• Supplied text:
DALLAS, TX – December 29, 2020— Today the Eugene McDermott Director of the Dallas Museum of Art Dr. Agustín Arteaga announced that Anne R. Bromberg, PhD, The Cecil and Ida Green Curator of Ancient and Asian Art, has been named Curator Emerita in great appreciation of her nearly 60 years of Museum work, and her renowned curatorial expertise in the field.

Dr. Bromberg has been with the DMA since she began in 1962 as a lecturer. In 1975 she was appointed head of the education department. Since 1989 she has been a curator at the DMA and has played a key role in developing the Museum’s significant Asian holdings. In 2004 Dr. Bromberg was named The Cecil and Ida Green Curator of Ancient and Asian Art, reflecting the dedication of the Greens, whose generosity added many objects to the DMA’s collection, especially in the area of Western antiquities.

Said Arteaga, “In a remarkable career, Anne Bromberg has worked at the Dallas Museum of Art longer than any current staff member, for seven Museum directors, in two locations, and for nearly 60 years. She is much beloved, widely admired, and wickedly smart, and it is my immense pleasure and a distinct honor to celebrate and commemorate Anne’s many accomplishments and her undeniably committed service by conferring this title on her. The DMA has been fortunate for six decades to have Anne call us ‘home,’ and we applaud this rare achievement.”

As the curator of approximately 40 DMA special exhibitions, she most notably served as the Dallas curator for four of the 10 highest attended paid special exhibitions in Museum history, two of which rank at #1 and #2: Tutankhamun and the Golden Age of the Pharaohs (2008) and Splendors of China's Forbidden City: The Glorious Reign of Emperor Qianlong (2004). The other two are Searching for Ancient Egypt: Art, Architecture, and Artifacts from the University of Pennsylvania Museum (1997) and Pompeii A.D. 79 (1979).

Other presentations organized during Dr. Bromberg’s tenure include Divine Felines: Cats of Ancient Egypt (2016), The Body Beautiful in Ancient Greece: Masterworks from the British Museum (2013), Domains of Wonder: Selected Masterworks of Indian Painting (2007), and The Sensuous and the Sacred: Chola Bronzes from South India (2003). She has also curated numerous exhibitions based on the Museum’s collection, such as Face to Face: International Art at the DMA (2011) and All the World’s a Stage: Celebrating Performance in the Visual Arts (2009).

• Extracted information:
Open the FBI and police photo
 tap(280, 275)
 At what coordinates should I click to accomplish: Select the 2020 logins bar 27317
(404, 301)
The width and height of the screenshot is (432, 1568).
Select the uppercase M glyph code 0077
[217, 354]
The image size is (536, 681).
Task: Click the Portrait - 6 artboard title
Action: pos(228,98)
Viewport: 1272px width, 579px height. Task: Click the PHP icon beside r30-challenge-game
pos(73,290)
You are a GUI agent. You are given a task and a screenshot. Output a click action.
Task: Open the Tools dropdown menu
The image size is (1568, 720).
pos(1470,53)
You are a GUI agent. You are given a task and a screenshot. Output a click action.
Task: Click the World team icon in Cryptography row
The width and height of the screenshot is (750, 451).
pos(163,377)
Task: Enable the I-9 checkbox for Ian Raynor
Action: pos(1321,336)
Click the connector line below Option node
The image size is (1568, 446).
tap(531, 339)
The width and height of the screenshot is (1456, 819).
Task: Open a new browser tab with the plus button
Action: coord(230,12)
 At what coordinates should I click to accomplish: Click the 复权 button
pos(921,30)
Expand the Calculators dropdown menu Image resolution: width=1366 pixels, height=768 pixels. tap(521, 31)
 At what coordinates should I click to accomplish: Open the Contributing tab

• Goals:
**a)** According to the announcement about Anne Bromberg, in what year did she become head of the education department?
**b)** Carry on the announcement about Anne Bromberg's Curator Emerita title from the point where it stops.

• Task-by-task results:
**a)** 1975

**b)**
Most recently, Dr. Bromberg was the curator for the 2019 exhibition The Fifty-Three Stations of the Tōkaidō, Japanese artist Utagawa Hiroshige’s suite of 55 prints from 1834. The complete series—once owned by architect Frank Lloyd Wright and gifted to the Museum by Mr. and Mrs. Stanley Marcus in 1984—was on view at the DMA for the first time in more than 30 years.

Dr. Bromberg has contributed to many publications related to the Museum’s collection, including Ancient Gold Jewelry at the Dallas Museum of Art (1996), written by Barbara Deppert-Lippitz; Gods, Men, and Heroes: Ancient Art at the Dallas Museum of Art (1996), co-written with Karl Kilinski II; Dallas Museum of Art: Selected Works (1983); and A Guide to the Collections: Dallas Museum of Fine Arts (1979). She also worked on the first publication dedicated to exploring the Museum’s collection of over 450 works of South and Southeast Asian art, The Arts of India, Southeast Asia, and the Himalayas at the Dallas Museum of Art (2013). Currently, she is researching the Museum’s collection for a forthcoming publication on its works of Chinese, Japanese, and Vietnamese art.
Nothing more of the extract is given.